Is the NewApproach this one https://github.com/304NotModified/NuGetPackageExplorer/blob/a6e936f827433dd41e9546cba74a06bcc4719a68/UnitTestProject1/PerformanceJsonTests.cs#L21-L31 ?
How would we integrate the NewApproach because we currently using the RawSearchResourceV3 which returns an IEnumerable<JObject> and not the raw stream?
Yes newApproach == JsonNetTest()
About the integration, or send a PR to nuget (client?) or fork the relevant classes.
https://github.com/NuGet/NuGet.Client/pull/3406 got merged which should improve memory usage and performance for static feeds.
I looked into the fix in more detail and it will limit static feeds to only return the first items - specified by take. I think it is because static feeds can't be distinguished from dynamic server feeds.
https://github.com/NuGet/NuGet.Client/blob/427adf89c1fa3aab03f4f3840982f2d6b030d3e3/src/NuGet.Core/NuGet.Protocol/Resources/PackageSearchResourceV3.cs#L235-L243
So in our case we would only show the first 15 results (in a few seconds) and when scrolling down it would load the same 15 results again - indefinitely. As soon as we remove our RawSearchResourceV3 workaround.
@campersau can you please file a bug on the NuGet repo describing this limitation? Seems like there's still a gap that needs to be fixed.
It looks like static feeds will not be supported by NuGet.Client (see https://github.com/NuGet/Home/issues/9726#issuecomment-654581621).

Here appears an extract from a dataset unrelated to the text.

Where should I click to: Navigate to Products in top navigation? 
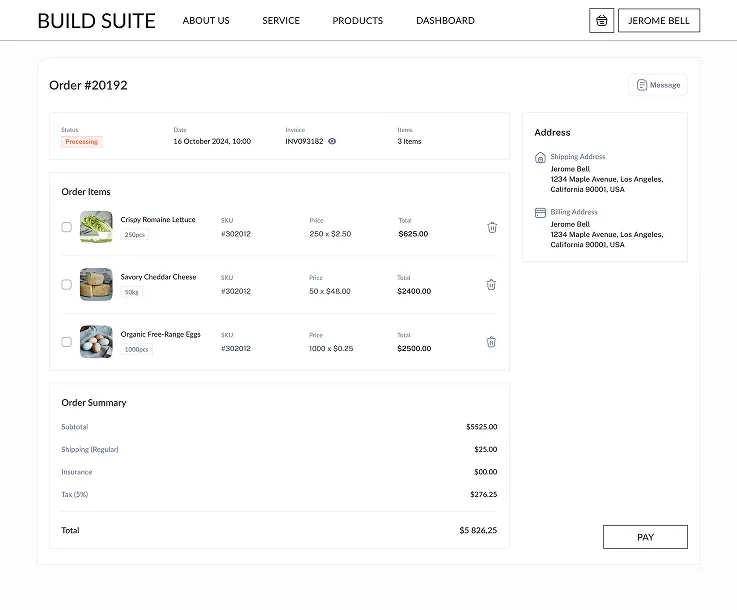(357, 21)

So I think we have two options now:
- Try to support static feeds on our own (as long as
RawSearchResourceV3is still there)- Copying and adjusting some code from https://github.com/NuGet/NuGet.Client/pull/3406
- Drop support for static feeds
Isn't static feeds one of the main benefits of NPE over nuget.org/another package website/Azure Devops?